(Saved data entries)
[Start of section]

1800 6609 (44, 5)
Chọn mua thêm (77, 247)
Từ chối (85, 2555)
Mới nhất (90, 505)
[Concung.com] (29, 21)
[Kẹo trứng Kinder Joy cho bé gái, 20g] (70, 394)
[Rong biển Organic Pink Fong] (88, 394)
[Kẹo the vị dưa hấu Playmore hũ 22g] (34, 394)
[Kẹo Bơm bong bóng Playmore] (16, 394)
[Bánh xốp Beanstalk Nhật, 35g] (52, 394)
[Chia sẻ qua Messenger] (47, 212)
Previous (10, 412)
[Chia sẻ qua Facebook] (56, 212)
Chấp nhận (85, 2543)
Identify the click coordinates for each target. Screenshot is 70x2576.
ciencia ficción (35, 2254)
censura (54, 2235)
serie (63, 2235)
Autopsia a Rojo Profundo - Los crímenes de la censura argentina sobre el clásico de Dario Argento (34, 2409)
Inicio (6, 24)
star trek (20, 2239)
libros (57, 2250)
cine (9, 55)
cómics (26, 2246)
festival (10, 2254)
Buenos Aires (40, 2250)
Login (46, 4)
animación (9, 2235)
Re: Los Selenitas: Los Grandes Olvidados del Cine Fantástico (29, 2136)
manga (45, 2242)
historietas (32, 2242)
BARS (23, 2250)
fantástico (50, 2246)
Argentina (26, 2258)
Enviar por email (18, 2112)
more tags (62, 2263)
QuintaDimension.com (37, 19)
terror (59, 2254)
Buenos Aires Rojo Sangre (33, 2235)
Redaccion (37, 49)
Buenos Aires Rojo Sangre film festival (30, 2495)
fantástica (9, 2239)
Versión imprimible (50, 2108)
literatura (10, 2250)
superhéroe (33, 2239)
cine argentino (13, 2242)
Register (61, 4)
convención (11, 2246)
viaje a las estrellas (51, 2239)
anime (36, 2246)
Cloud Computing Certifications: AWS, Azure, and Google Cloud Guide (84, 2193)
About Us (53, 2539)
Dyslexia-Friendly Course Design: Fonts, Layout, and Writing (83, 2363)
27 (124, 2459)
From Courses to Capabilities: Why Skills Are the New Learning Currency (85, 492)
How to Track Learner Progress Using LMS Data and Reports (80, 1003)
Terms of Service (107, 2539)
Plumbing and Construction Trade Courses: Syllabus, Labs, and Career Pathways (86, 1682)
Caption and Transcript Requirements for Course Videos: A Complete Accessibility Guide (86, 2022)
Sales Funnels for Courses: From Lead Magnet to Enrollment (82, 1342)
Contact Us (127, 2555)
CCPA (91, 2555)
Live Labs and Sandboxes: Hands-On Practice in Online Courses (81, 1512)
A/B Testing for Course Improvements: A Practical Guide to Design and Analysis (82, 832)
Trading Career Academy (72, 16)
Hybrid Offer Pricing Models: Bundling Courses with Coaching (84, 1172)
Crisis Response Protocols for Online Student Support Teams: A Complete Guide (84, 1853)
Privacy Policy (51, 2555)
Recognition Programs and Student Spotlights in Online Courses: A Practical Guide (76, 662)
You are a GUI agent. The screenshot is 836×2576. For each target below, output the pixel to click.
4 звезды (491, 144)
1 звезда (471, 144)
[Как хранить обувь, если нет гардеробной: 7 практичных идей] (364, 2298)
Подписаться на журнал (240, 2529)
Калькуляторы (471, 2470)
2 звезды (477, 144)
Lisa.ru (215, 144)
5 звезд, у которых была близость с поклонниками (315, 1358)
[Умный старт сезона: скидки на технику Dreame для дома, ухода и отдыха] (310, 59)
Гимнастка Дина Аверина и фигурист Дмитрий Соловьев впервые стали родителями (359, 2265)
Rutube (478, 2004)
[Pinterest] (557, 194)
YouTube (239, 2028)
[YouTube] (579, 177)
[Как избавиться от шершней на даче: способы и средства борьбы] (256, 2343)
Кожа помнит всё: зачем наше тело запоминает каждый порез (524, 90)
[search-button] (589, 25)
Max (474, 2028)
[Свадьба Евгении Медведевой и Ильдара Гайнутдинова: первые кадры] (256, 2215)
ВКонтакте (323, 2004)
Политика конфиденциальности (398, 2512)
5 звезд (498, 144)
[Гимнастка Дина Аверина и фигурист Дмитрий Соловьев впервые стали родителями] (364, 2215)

[End of section]

Only the lines above from the line containing "Versión imprimible (50, 2108)" through the line containing "27 (124, 2459)" should be retyped, exactly and with both ends included.

__Written answer__
Versión imprimible (50, 2108)
literatura (10, 2250)
superhéroe (33, 2239)
cine argentino (13, 2242)
Register (61, 4)
convención (11, 2246)
viaje a las estrellas (51, 2239)
anime (36, 2246)
Cloud Computing Certifications: AWS, Azure, and Google Cloud Guide (84, 2193)
About Us (53, 2539)
Dyslexia-Friendly Course Design: Fonts, Layout, and Writing (83, 2363)
27 (124, 2459)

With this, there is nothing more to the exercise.